The Responsible Investment Association Australasia (RIAA) will launch a new online tool next year to link investors with appropriate products and advisers.
Simon O’Connor, RIAA chief, told the group’s NZ conference in Auckland last week consumers were increasingly interested in ethical investing with retail demand in Australia doubling over the last two years.
O’Connor said the RIAA planned to capitalise on the surging demand with its new website tool that would allow investors to match their individual social responsible investing (SRI) parameters with relevant products and financial advisers.
“It will be channeling members to investment products,” he said. “That could be a range of options including ETFs, global equity funds, fixed income products, or themed funds.”
To date, the RIAA has verified about 1,500 products and financial advisers for inclusion on the SRI match-maker system.
O’Connor said the SRI-approved list would likely grow next year after the tool goes live.
However, the tool would offer a free introduction-only service with investors left to transact or contact advisers independently of RIAA.
According to O’Connor, the RIAA has seen a “massive” uptick in consumer visits to its website over the last year or so as SRI marched into mainstream consciousness.
He said SRI queries were increasingly coming from retail and high net worth investors, family offices, charities and foundations.
“Over the next five years it won’t be the supply-side [driving SRI growth] – the institutions are already convinced – it will be the demand side, the clients and beneficiaries,” O’Connor said.
“The best proxy is retail demand for SRI products, which has been flat in Australia for about 10 years but it has doubled over the last two years.”
While demand for SRI products in NZ has been much more subdued, he said there were “early signs” of growth here too.
For example, John Berry, Pathfinder Asset Management director, said the rapid growth of the boutique’s Global Water Fund – albeit off a low base – over the last couple of years was partly due to NZ investors developing appetite for SRI.
Berry said, after launching in 2010, the Water Fund had reached only $2.4 million four years later.
“It has since grown almost four times the size at $9.2 million,” he said, with the product’s good performance one factor.
“Our perception is another attraction for advisers has been client interest in responsible investment and higher awareness of environmental impacts from water scarcity.

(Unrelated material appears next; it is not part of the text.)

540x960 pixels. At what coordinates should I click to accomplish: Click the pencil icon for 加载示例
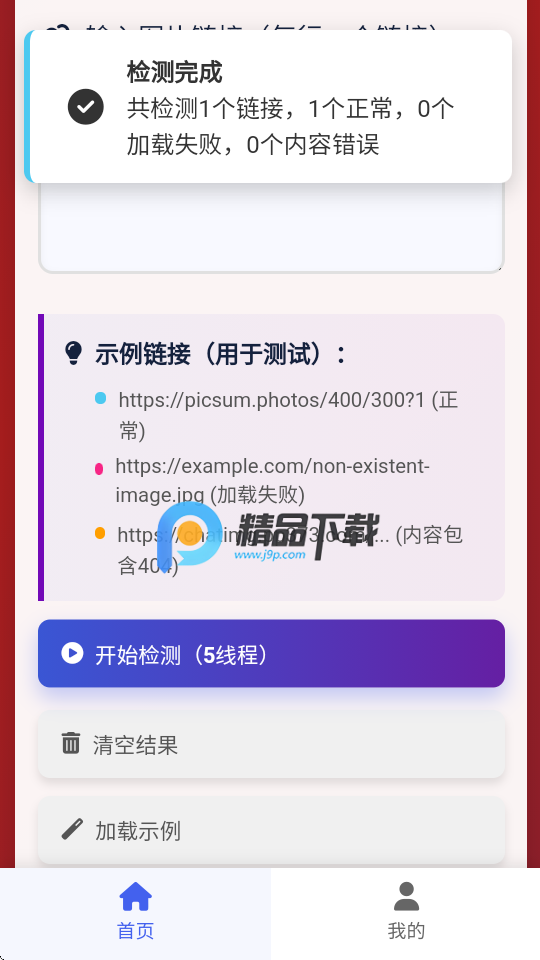coord(72,830)
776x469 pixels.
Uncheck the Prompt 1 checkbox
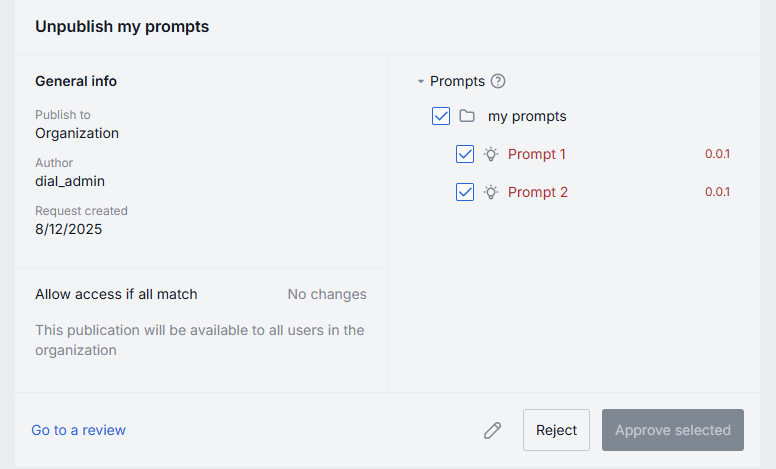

Managers need to build products that invest both responsibly and successfully.”
Overall, O’Connor said the level of investor engagement with SRI issues has picked up considerably in recent years, citing the example of Volkswagen, which saw its share price plummet after the car-maker was caught out fiddling engine emission data.
“ESG [environmental, social and governance] issues are increasingly driving investment outcomes and company valuations,” he said.
O’Connor said about $21 trillion – or about a third of the market – was now influenced by SRI factors ranging from “values-based” investors applying screens and the like to “value-based” investors who incorporate ESG factors into bottom-line calculations.
Following the RIAA conference last week, the New Zealand Superannuation Fund (which co-sponsored the event) released a white paper on ESG investment.
In the paper titled ‘Why we believe ESG investing pays off’, the NZS says the evidence in favour of responsible investing has stacked up considerably since the fund launched in 2003.
“The strength of the evidence is now quite compelling,” the report says. “More than 80% of studies find positive links between ESG ratings and the particular measures of performance that they are analysing.”
The NZS paper argues incorporating ESG factors into its process “helps us to find new opportunities, steer our capital towards more attractive areas, and manage long-term investment risks”.
“We expect that our returns will be higher, and downside risks lower, over the long term,” the paper says. “These benefits arise from avoiding the poor performance and enterprise failures that can arise from lax governance, and weak environmental and social practices.”